### Input for this task
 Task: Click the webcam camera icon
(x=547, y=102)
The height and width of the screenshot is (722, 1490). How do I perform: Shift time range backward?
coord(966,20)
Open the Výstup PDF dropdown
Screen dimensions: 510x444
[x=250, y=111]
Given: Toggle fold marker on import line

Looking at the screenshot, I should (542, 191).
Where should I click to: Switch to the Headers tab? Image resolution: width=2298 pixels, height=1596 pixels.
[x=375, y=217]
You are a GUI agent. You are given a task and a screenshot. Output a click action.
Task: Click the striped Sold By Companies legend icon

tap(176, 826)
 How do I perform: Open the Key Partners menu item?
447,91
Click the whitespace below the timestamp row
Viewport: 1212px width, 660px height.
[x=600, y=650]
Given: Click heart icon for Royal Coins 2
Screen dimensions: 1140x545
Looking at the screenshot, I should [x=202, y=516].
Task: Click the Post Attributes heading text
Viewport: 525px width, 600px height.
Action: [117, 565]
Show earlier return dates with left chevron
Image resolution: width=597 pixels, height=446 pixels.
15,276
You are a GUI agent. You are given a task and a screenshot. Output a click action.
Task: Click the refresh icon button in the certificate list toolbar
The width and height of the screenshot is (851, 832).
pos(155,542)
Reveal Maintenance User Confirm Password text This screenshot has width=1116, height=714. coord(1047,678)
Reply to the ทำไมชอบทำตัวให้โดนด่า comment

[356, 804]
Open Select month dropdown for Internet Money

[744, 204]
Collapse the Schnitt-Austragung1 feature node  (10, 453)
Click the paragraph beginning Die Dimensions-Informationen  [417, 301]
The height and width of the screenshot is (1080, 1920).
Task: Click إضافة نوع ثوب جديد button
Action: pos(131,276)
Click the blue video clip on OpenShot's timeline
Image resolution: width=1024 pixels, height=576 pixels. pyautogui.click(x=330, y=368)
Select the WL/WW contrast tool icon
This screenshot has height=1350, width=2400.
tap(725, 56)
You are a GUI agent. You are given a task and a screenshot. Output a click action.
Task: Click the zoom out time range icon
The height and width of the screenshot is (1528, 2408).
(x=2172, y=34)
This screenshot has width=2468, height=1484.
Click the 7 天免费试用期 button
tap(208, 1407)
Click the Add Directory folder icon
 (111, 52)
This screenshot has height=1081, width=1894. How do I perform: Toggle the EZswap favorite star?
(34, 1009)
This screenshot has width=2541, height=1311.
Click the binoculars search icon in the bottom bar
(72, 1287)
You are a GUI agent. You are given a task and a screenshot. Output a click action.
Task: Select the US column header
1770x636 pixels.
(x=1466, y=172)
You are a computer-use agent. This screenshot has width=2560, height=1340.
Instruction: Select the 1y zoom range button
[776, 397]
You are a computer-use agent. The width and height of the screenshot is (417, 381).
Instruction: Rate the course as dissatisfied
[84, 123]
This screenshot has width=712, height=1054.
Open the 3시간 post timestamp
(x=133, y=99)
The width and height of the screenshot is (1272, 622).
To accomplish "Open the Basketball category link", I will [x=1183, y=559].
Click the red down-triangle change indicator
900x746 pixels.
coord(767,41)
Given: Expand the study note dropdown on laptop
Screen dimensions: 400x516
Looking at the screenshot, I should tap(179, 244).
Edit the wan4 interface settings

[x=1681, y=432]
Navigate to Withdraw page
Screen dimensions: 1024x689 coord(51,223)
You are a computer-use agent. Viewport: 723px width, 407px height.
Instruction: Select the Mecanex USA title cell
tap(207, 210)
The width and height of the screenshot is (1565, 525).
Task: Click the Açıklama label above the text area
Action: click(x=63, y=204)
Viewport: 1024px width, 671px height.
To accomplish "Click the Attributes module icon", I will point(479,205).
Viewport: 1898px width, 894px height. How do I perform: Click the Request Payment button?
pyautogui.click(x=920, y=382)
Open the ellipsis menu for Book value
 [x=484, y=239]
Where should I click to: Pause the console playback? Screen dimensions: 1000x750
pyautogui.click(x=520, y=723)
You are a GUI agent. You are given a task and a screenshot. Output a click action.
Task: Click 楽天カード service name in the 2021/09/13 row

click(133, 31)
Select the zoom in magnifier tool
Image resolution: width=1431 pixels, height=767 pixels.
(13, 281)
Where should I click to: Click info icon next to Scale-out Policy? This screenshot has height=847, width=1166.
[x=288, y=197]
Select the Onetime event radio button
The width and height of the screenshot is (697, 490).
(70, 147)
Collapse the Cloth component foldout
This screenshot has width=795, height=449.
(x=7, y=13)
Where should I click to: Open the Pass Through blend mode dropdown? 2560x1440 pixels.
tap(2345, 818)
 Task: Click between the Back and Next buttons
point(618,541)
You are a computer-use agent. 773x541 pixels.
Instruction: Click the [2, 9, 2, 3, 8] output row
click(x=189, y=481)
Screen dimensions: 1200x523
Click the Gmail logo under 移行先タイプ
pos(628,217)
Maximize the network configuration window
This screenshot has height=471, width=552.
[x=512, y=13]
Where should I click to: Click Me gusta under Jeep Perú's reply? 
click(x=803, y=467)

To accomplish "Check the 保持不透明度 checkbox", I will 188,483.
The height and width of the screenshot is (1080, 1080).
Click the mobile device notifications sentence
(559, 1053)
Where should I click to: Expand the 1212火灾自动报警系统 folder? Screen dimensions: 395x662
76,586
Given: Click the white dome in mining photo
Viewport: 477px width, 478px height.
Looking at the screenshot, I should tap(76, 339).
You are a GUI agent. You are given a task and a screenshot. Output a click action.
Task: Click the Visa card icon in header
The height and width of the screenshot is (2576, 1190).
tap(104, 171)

### What to produce
Copy out the part of the listing that opens with the line containing "The width and height of the screenshot is (1272, 622)." and closes with the line containing "Screen dimensions: 1024x689 coord(51,223)", both of those lines included, keeping every line the same as it appears.

### Answer to this task
The width and height of the screenshot is (1272, 622).
To accomplish "Open the Basketball category link", I will [x=1183, y=559].
Click the red down-triangle change indicator
900x746 pixels.
coord(767,41)
Given: Expand the study note dropdown on laptop
Screen dimensions: 400x516
Looking at the screenshot, I should tap(179, 244).
Edit the wan4 interface settings

[x=1681, y=432]
Navigate to Withdraw page
Screen dimensions: 1024x689 coord(51,223)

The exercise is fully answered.